• [PROBLEM] Every line that includes the word "Given" needs to be copied from the listing.

<<<<

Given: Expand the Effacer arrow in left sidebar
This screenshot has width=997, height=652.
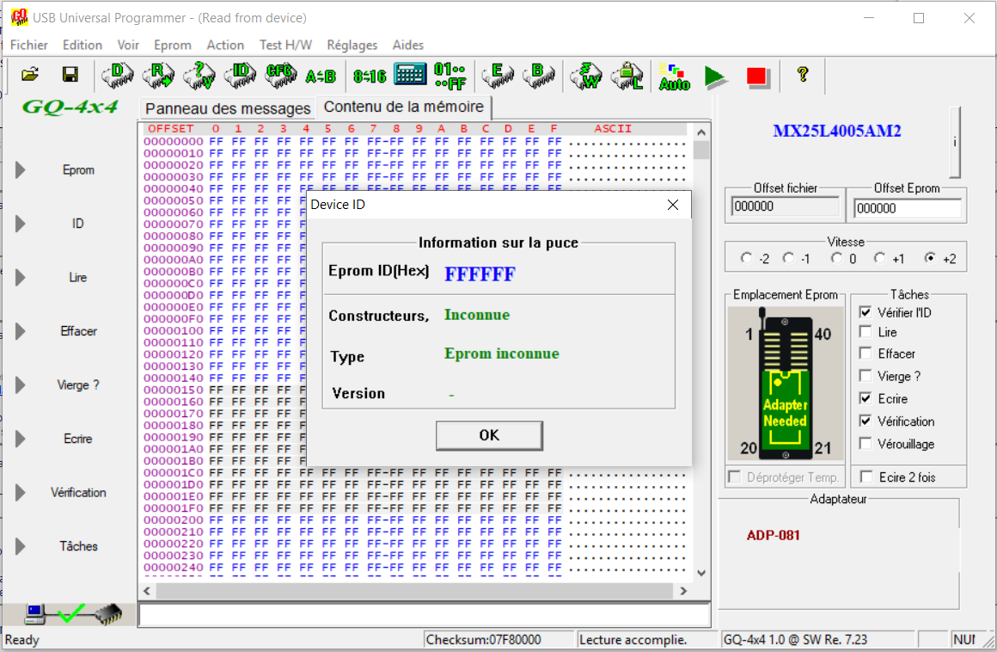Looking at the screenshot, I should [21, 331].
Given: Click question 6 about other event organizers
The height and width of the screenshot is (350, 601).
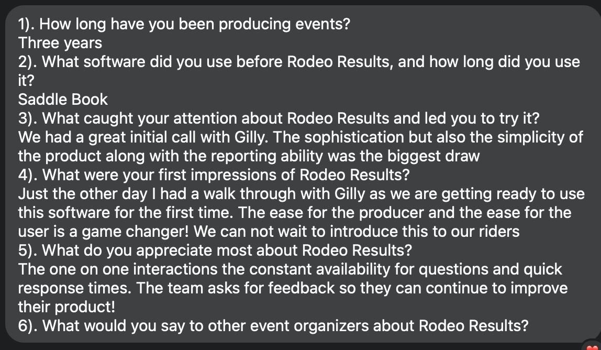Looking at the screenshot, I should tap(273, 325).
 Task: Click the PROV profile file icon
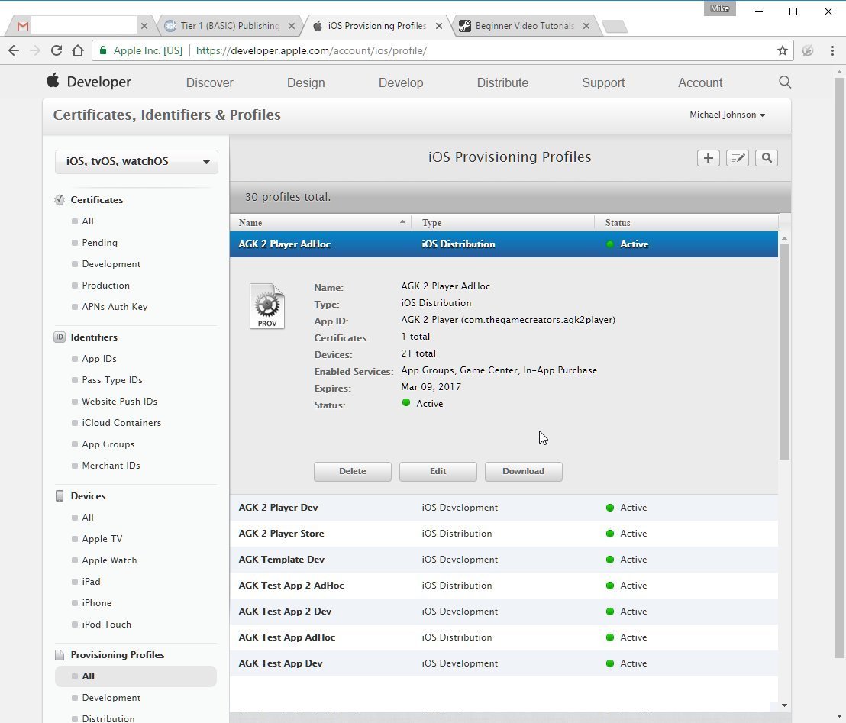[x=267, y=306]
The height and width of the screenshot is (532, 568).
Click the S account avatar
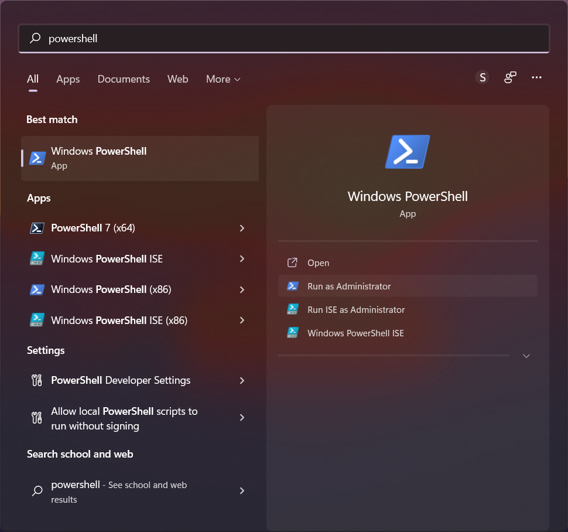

>>>>
<<<<

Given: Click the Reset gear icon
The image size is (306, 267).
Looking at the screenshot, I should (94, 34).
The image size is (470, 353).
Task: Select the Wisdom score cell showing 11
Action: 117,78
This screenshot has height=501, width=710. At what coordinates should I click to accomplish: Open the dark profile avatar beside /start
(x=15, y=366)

>>>>

• [ANSWER TO THIS PROBLEM]
Given: Expand the Effacer arrow in left sidebar
Given: Click question 6 about other event organizers
Given: Click the Reset gear icon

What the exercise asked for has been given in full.